Good luck, fellow foodies! Hope this information helps. Pass it along to other foodies if you think they’ll like it, too.
And here’s to freedom. ‘Bout time!
xoxo
Robin
Great post, Robin! Sugar can mess with you in so many ways. When I eat sugar it revs up my appetite so much that I can’t sleep through the night without getting up and eating. It also creates a cycle of low to high blood sugar that leads to migraines for me. I am much happier when I avoid sugar, not to mention well rested, and more energetic, but it’s hard to give up! I find avoiding it takes a lot of commitment, even though sugar makes me feel quite sick, which goes to show how addictive it is.
Hey, Amy, thanks so much for chiming in! (By the way, I’m usually a lurker on your FB posts rather than an actual commenter, just because I don’t always have something to say about them, but this is a great chance to tell you I love what you’re putting out there — very thoughtful and/or entertaining!). Anyway–
The reason I’m so into how Susan is teaching it is because she completely identifies my own embarrassment: just like she says, a lot of us are very well-informed about health and nutrition, we’re smart, we get it… but that doesn’t mean we do it. Yep, raising my hand there, Susan.
Sometimes I just need a guide. Yes, I could figure it all out for myself, but I’m a great student, so putting myself in a class setting really works for me.
Thanks for your sugar testimonial/confession. Solidarity!
I’ve always been overweight and come from a long family history of obesity and attendant health issues. But here’s a thing. In 2012, I joined Weight Watchers. I followed their system religiously and lost 75 pounds in six months. I looked great…but at the same time, my mental health issues (depression, anxiety, undiagnosed Asperger Syndrome) were running amok. I lost 75 pounds and then I tried to take my own life. When I got help, I gained back all that weight.
I feel like a failure in some ways, but at the same time, weight loss is going to be forever tied in my memory to that darkest of hours. I want to be healthier; I don’t ever want to spend another night on the bathroom floor thinking that the world would be better off if my life ended on the business end of a razor blade.

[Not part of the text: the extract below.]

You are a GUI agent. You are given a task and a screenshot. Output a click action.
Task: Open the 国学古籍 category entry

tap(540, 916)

Sometimes I wonder where the balance is and I’m still trying to find it. That search isn’t helped by the people who tell me I was “so much prettier when I was thin.”

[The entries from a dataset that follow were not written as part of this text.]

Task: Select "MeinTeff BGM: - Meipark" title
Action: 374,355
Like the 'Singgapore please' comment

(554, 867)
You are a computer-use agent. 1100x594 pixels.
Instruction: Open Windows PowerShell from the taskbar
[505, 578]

But all of it–Asperger diagnosis, med change, therapy, more therapy, weight loss, weight gain–all of it needs to come in balance. My writing, too, is often fueled by coffee laced with way too much artificial flavored creamer; my one published story is practically an ode to Wild Mountain Blueberry and amaretto creamer.
All things in balance–caffeine and sugar, too. I deserve to be the best me I can be, right? Here’s to the journey.

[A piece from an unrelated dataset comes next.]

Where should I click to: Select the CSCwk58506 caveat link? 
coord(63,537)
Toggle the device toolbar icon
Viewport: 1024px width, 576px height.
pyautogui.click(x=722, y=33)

This is a good word, Robin! I’m passing it along. I think it’s something all of us struggle with. Thanks so much for sharing.
Thanks, Jessie!
Elizabeth, this is a very brave and open thing to share, and I appreciate you for doing it. It also makes me so sad because I THINK YOU’RE WONDERFUL! You’re one of the kindest people I’ve ever met, and please know that you’ve added value to my life in the time we’ve spent together in person and online, and I know you’ve been important to other people, too.
But I also know that sometimes hearing that isn’t enough to make you feel happy in dark times. Still, that won’t ever keep me from saying it!
Food issues, weight issues, health issues … they really interfere with us using our wonderful creative minds for better things besides obsessing about what we just ate, what we’re going to eat next, wish I hadn’t eaten that, I should probably eat that …
I think what you said is absolutely the bottom line: we all just want to feel healthy. No matter what size we are, how we look — we just want to feel great. All the time. Every day. And hearing “You used to look so much better!” – ugh. So not helpful.
It’s an internal and personal issue. We want to feel how we feel at our own best. It’s up to us to decide what that is.
I support you, Elizabeth, in being yourself no matter what! That self is a beautiful person!